* [Data]:
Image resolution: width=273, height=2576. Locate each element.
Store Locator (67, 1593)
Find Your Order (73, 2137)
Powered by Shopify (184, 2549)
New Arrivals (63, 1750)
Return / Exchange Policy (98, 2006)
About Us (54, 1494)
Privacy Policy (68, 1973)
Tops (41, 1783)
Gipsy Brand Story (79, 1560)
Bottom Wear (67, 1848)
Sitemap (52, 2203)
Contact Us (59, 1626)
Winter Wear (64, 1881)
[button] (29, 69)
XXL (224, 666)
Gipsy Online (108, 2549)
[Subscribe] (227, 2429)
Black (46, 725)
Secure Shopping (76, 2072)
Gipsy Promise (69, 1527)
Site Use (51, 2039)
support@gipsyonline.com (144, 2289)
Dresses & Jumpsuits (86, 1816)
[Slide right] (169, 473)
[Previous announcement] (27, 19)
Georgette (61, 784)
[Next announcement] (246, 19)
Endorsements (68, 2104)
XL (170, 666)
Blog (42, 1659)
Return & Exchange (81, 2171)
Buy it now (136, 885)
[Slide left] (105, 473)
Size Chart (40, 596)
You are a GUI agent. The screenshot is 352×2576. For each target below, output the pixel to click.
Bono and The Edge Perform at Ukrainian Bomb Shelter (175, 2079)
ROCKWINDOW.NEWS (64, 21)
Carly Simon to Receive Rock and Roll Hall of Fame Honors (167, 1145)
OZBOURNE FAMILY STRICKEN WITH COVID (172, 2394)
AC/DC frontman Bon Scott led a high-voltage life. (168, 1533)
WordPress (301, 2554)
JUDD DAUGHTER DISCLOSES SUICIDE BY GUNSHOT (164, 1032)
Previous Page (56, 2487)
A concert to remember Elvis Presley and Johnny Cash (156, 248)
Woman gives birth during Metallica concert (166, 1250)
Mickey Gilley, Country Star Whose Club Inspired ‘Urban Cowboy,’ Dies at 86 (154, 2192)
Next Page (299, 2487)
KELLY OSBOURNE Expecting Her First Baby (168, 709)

* [Try it]: In the listing above, each line with the word "Policy" is to be copied out.

* [Response]:
Return / Exchange Policy (98, 2006)
Privacy Policy (68, 1973)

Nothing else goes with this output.